● **PASSAGE TO READ**:
════════════════════
Hair pulling disorder or trichotillomania (trick-o-till-o-may-nee-uh) (TTM or “trich”) is characterized by the repetitive pulling out of one's hair. Hair pulling disorder is one of a group of behaviors known as body-focused repetitive behaviors (BFRBs) and are technically classified as Obsessive-Compulsive and Related Disorders. BFRBs can be thought of as self-grooming behaviors in which individuals pull, pick, scrape, or bite their hair, skin, or nails, resulting in damage to the hair or body. Hair pulling can occur on any part of the body that grows hair.
Research indicates that approximately 1 or 2 in 50 people experience hair pulling disorder in their lifetime. Hair pulling disorder usually begins in late childhood/early puberty, and occurs about equally in boys and girls. By adulthood, 80-90% of reported cases are women. Hair pulling varies greatly in its severity, location on the body, and response to treatment. Without treatment, hair pulling disorder tends to be a chronic condition; it may come and go throughout a lifetime.
════════════════════
● **PROVIDED RECORDS**:

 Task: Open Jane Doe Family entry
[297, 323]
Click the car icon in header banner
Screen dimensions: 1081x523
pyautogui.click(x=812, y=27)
════════════════════
● **ASSIGNMENT**: Carry on the passage about hair pulling disorder, picking up right after its final sentence.

● **EXPECTED OUTPUT**:
Signs and Symptoms
Hair pulling disorder is currently classified under Obsessive-Compulsive and Related Disorders in the Diagnostic and Statistical Manual of Mental Disorders, Fifth Edition (DSM-5).
The DSM-5 diagnostic criteria include:
- Recurrent hair pulling, resulting in hair loss
- Repeated attempts to decrease or stop the behavior
- Clinically significant distress or impairment in social, occupational, or other area of functioning
- Not due to substance abuse or a medical condition (e.g., dermatological condition)
- Not better accounted for by another psychiatric disorder
Hair pulling may occur across a variety of settings and during both sedentary and active activities. There are times when pulling occurs in a goal-directed manner and it can also occur in an automatic manner in which the individual is less aware. Many individuals report noticeable sensations before, during, and after pulling. A wide range of emotions, spanning from boredom to anxiety, frustration, and depression can affect hair pulling, as can thoughts, beliefs, and values.
Although the severity of hair pulling varies widely, many people with hair pulling disorder have noticeable hair loss, which they attempt to camouflage. Thinning or bald spots on the head may be covered with hairstyles, scarves, wigs, or makeup. Those with missing eyelashes, eyebrows, or body hair may attempt to camouflage with makeup, clothing, or other means of concealing affected areas.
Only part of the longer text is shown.